All three of Liverpool’s attacking trident will be 28 at the start of next season. That is not to say that their considerable powers will be on the wane – players do not hit 28 and suddenly lose pace or motivation – but their value will inevitably slide, ever so slightly before the effectiveness of their performances. To retain all three as 28 becomes 29 would be folly from a business perspective, just as retaining all three as 29 becomes 30 would be folly from a football perspective, particularly as so much of Liverpool’s game is based around energy and pace. Liverpool’s job over the next three years is to transition from that triptych to another – perhaps retaining one of those players – while making transfer gains and limiting on-pitch losses. As long as the price and timing suits them, Liverpool should absolutely sell one of those players.

Both Mane and Salah arrived at Liverpool for less than £40m; both Mane and Salah could exit Liverpool next summer for three, four or even five times that amount, assuming there is no drastic slump in form or career-threatening injury. But that price will reduce the following year and the year after that, until their worth is measured in nostalgia rather than pounds. Local propagandists might preach that ‘the desire of manager Jurgen Klopp and owners FSG to turn Anfield into a final destination appears to be taking root’, but if Liverpool really is the ‘final destination’ of those players, then the club will have failed. Timing is just as important in the transfer as the tackle.

It is sweet but painfully naive to believe that Liverpool represents the pinnacle of every footballer’s career, regardless of how many Champions Leagues have been won or how loud the fans sing; some players will dream of playing for Real Madrid, others will just dream of playing somewhere warmer. Even when Manchester United were undisputed kings of England, they were not immune; Ronaldo still wanted to join Madrid. It’s a tale as old as time, song as old as rhyme. The task of the pragmatists at Liverpool is to ensure that they manage any exits to suit them, just as they did so perfectly with Philippe Coutinho, whose transfer improved Liverpool far more than Barcelona.

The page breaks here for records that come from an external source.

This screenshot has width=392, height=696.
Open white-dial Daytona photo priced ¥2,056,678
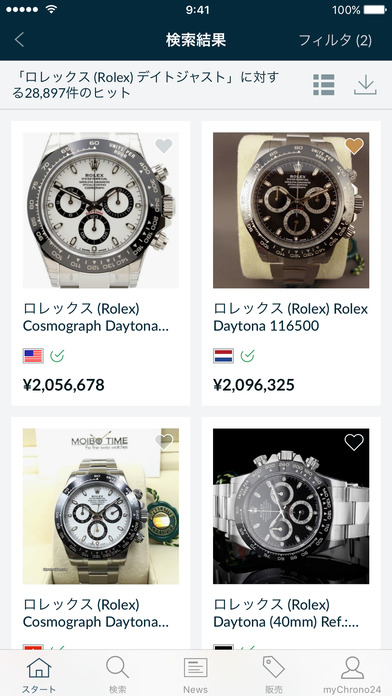point(101,210)
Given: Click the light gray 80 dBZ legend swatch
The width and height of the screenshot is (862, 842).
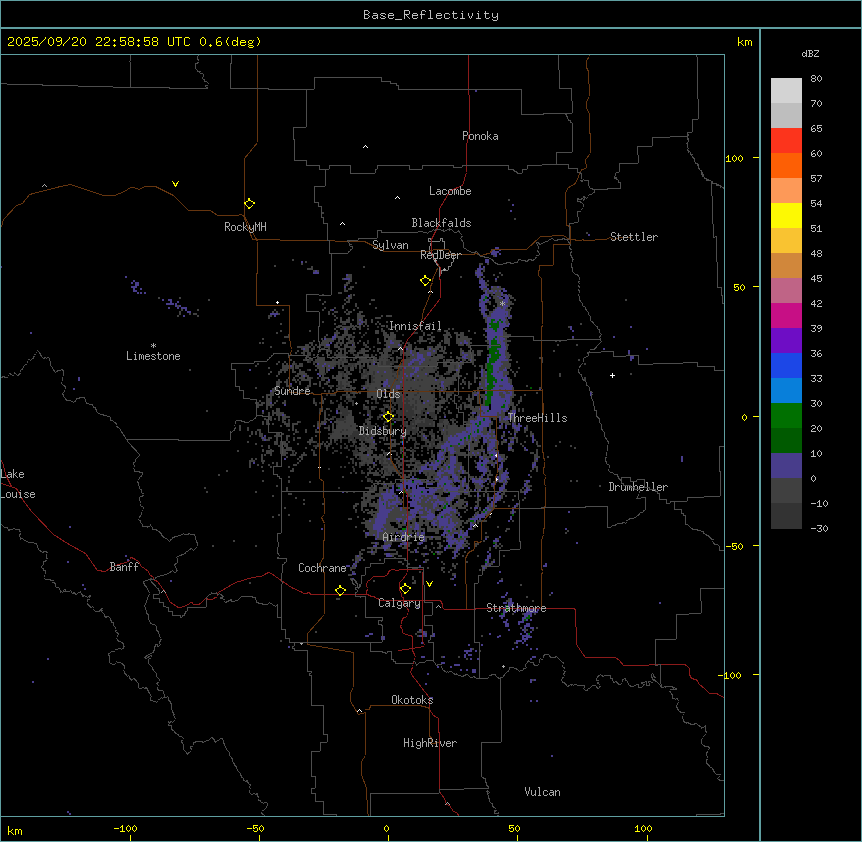Looking at the screenshot, I should [x=786, y=90].
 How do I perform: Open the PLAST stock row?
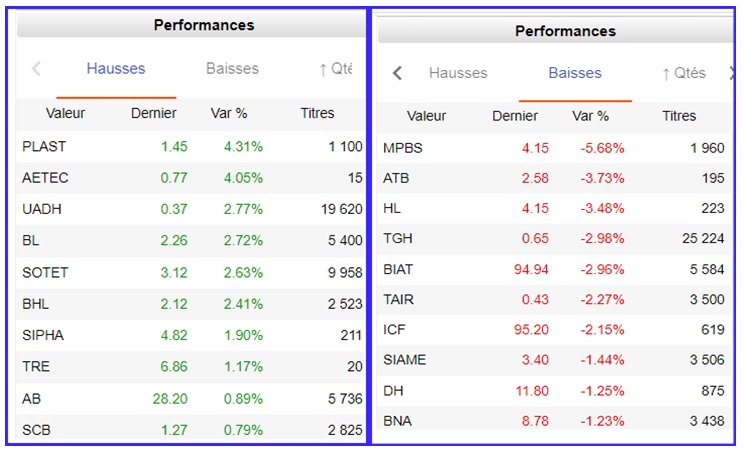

That episode alone should make fans comfortable to talk openly about breaking up the Liverpool trident; own it, and trust that the next £100m-plus fee received will be spent as wisely as the last.

Selling is only a sign of weakness if you sell at the wrong time for the wrong money, and without a plan in place. This is not the Liverpool of Andy Carroll but the Liverpool that won the Champions League 18 months after selling their most valuable asset. If you can smell something brewing, it’s likely to be pretty sweet.